İZMİR'de 5'i muvazzaf asker olmak üzere 10'u tutuklu, 357 sanığın yargılandığı 'gizli bilgi ve belge bulundurma" davasına, 5'inci Ağır Ceza Mahkemesi'nde, ek iddianamenin okunmasıyla devam edildi. Duruşmayı izleyen ve daha sonra basın açıklaması yapan İşçi Partisi İzmir İl Başkanı Avukat Hüseyin Tugay Şen, "Kumpasçıların inine girme zamanı gelmiştir. Kumpasçılardan hesap soruncaya kadar bu mesele bitmeyecek" dedi.
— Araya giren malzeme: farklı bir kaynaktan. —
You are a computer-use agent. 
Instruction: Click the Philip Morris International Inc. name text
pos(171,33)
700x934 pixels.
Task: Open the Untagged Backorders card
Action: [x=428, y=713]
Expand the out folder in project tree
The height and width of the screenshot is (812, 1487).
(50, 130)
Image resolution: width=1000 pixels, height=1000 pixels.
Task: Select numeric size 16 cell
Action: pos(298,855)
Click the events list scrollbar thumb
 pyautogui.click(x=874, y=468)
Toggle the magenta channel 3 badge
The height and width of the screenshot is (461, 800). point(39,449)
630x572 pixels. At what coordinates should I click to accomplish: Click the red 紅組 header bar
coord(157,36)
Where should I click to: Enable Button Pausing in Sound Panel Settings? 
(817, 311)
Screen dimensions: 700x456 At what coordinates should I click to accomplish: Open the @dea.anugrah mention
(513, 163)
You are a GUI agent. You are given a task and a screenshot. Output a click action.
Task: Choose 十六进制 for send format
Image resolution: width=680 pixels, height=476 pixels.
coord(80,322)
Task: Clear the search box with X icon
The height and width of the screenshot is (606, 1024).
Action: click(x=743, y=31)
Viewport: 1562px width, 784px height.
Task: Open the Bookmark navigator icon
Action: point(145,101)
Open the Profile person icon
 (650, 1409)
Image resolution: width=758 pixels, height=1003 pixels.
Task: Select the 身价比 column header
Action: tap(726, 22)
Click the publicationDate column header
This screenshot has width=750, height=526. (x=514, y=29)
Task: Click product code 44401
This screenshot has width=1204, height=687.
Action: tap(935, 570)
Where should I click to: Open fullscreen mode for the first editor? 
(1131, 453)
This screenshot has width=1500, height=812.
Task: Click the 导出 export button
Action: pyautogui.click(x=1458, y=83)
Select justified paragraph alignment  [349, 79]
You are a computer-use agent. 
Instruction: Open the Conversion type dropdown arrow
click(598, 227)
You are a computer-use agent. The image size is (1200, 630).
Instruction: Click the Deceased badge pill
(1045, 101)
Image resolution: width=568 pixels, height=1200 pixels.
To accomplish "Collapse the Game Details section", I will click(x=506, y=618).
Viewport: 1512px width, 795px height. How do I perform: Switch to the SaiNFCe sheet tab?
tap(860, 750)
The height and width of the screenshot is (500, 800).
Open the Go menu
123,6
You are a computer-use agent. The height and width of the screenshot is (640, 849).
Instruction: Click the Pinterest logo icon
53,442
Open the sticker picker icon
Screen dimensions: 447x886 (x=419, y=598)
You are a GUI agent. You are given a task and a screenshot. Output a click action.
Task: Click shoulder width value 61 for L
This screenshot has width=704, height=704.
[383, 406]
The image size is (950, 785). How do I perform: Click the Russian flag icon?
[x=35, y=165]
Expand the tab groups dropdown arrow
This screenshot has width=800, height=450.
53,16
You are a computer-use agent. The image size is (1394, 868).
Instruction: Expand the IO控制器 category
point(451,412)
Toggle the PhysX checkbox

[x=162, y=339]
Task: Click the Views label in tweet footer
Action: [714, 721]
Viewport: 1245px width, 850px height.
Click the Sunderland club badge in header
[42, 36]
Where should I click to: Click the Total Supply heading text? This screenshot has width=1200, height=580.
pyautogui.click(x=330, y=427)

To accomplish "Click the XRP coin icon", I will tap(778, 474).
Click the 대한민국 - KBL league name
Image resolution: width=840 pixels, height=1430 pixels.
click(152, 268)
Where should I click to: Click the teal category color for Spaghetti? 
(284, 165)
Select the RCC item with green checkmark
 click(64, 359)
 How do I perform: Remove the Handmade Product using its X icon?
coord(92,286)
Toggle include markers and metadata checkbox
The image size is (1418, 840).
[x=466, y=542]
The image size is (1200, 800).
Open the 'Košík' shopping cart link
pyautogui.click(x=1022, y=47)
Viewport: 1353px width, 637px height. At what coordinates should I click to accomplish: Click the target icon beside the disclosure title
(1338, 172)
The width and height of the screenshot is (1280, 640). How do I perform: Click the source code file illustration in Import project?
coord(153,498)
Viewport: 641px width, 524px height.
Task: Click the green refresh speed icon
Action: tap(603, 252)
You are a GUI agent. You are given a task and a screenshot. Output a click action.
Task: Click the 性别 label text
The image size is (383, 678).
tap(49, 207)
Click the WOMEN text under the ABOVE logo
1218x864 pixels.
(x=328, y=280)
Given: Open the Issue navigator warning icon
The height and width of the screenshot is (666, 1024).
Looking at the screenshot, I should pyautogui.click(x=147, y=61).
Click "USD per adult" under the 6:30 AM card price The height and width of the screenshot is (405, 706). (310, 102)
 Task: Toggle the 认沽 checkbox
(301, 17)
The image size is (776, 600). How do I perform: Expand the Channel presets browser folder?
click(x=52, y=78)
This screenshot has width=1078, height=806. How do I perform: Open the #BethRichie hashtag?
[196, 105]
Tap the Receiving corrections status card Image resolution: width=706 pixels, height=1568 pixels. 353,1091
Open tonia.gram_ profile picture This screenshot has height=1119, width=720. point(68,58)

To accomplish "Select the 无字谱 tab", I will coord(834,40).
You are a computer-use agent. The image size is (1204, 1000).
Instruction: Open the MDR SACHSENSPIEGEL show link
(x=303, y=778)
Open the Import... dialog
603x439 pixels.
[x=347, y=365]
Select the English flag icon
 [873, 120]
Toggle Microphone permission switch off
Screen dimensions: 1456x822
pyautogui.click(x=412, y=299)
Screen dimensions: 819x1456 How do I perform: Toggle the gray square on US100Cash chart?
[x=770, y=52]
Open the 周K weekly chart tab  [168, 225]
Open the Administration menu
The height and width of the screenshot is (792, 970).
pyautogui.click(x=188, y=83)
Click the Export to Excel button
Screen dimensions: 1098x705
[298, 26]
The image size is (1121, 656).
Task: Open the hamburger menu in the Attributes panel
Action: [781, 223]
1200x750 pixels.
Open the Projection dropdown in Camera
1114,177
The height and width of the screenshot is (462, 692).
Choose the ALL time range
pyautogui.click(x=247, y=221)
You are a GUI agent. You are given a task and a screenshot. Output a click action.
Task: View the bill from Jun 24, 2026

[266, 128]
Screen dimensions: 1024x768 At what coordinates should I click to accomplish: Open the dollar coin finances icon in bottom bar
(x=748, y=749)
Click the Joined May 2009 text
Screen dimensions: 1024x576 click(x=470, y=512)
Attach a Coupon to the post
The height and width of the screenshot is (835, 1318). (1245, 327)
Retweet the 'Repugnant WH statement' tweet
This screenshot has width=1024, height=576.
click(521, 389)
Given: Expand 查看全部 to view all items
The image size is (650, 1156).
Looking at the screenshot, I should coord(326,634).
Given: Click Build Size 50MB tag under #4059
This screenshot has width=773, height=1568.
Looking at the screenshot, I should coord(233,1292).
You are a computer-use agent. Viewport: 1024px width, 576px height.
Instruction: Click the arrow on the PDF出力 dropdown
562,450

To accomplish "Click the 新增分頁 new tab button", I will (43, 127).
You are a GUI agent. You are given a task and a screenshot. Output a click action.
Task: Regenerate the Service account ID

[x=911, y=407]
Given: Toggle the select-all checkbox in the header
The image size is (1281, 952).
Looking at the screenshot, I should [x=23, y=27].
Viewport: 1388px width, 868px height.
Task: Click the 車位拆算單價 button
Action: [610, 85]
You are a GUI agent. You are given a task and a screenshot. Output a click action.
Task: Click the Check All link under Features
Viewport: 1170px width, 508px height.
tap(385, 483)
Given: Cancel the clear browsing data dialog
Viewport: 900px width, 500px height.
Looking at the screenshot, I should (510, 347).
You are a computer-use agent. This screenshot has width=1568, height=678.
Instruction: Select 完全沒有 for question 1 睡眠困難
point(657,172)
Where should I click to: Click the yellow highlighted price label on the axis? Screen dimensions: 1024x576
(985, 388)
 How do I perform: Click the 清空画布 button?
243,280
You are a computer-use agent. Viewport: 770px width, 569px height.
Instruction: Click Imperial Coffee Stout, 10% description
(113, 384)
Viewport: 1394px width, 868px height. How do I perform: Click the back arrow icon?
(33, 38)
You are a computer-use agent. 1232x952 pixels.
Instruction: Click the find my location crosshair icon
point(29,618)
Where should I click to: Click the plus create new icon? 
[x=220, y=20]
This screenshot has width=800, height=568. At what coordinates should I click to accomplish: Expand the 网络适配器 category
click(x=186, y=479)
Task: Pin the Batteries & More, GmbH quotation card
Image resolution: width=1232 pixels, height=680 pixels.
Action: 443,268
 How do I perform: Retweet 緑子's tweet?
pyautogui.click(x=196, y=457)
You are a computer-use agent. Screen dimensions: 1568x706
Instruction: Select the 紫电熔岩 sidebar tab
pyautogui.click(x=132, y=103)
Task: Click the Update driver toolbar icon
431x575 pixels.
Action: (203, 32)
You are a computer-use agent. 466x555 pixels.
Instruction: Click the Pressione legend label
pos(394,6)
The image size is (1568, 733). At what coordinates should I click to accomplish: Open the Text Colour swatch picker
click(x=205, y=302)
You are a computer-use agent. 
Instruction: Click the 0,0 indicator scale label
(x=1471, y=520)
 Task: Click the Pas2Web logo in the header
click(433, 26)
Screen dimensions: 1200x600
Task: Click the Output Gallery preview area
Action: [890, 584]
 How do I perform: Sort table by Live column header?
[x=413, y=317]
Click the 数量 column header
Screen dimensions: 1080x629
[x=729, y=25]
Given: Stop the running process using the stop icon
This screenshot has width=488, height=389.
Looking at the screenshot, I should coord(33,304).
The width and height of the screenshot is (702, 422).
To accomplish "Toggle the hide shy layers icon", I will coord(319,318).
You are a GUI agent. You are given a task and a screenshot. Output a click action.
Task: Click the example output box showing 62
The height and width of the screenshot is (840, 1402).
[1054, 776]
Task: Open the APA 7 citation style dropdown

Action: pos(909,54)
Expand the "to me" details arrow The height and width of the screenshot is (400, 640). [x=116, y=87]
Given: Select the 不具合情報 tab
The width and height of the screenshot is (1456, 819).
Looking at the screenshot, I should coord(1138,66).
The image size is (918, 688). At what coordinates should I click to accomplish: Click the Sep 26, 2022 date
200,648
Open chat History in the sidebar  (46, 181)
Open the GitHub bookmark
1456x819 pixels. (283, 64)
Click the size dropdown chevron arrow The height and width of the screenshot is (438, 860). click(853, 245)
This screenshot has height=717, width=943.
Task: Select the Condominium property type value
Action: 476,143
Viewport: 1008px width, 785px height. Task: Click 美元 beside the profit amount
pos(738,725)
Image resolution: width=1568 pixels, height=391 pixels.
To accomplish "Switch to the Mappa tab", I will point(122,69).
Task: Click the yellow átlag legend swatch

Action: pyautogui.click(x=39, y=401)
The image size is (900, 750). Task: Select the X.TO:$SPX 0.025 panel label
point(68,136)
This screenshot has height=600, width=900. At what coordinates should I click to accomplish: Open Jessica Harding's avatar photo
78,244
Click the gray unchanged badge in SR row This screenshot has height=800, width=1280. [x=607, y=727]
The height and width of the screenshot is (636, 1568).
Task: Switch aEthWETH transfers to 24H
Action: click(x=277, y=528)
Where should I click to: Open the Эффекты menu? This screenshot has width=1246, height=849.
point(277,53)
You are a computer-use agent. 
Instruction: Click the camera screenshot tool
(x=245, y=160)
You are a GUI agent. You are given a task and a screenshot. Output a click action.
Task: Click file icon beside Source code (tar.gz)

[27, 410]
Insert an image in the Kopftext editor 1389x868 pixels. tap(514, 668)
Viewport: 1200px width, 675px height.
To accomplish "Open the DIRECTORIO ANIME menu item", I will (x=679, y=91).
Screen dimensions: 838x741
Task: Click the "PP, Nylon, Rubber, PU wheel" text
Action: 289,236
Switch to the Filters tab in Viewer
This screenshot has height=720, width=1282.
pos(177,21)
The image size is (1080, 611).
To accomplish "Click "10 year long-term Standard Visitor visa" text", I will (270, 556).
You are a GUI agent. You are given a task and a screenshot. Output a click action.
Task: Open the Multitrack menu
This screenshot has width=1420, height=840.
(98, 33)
Askeri gizli bilgi ve belgeleri ele geçirmek, bulundurmak iddiasıyla başlatılan soruşturma kapsamında 49'u muvazzaf asker, 79'u tutuklu 357 sanık hakkında, TMK 10'uncu maddesiyle görevli savcı Zafer Kılınç'ın hazırladığı iddianamede sanıklar hakkında 2 yıl ile müebbet hapis arasında değişen cezalar istendi. İddianamede adı geçen 831 mağdurdan, aralarında devlet memuru, asker ve MİT mensuplarının da bulunduğu çok sayıda kişinin suç örgütü tarafından fişlendiği iddia edildi. Çete lideri olmakla suçlanan marina işletmecisi Bilgin Özkaynak ile Narin Korkmaz hakkında, 'suç işlemek amacıyla örgüt kurmak, kişisel verilerin kaydedilmesi, devletin güvenliğine ilişkin belgeleri temin etmek' suçlarından müebbet ve 9'ar yıl, sanıklar arasındaki Deniz Kuvvetleri Komutanlığı Kurmay Başkanı Koramiral Veysel Kösele hakkında ise 'suç işlemek amacıyla kurulan örgüte üye olmak, yasaklanan bilgileri temin etmek' suçlamasıyla 2 ila 6 yıl hapis cezası talep edildi.
TMK 10'uncu maddesiyle görevli İzmir 12'nci Ağır Ceza Mahkemesi'nde 2013 yılı Nisan ayında görülmeye başlanan davada bugüne kadar 44'ü Bursa 6'ncı Ağır Ceza Mahkemesi tarafından olmak üzere tutuklu 69 kişi tahliye edildi.TMK 10'uncu Maddesi ile görevli İzmir 12'nci Ağır Ceza Mahkemesi'nin kapatılmasının ardından, dava İzmir 5'inci Ağır Ceza Mahkemesi'nde görülmeye başlandı.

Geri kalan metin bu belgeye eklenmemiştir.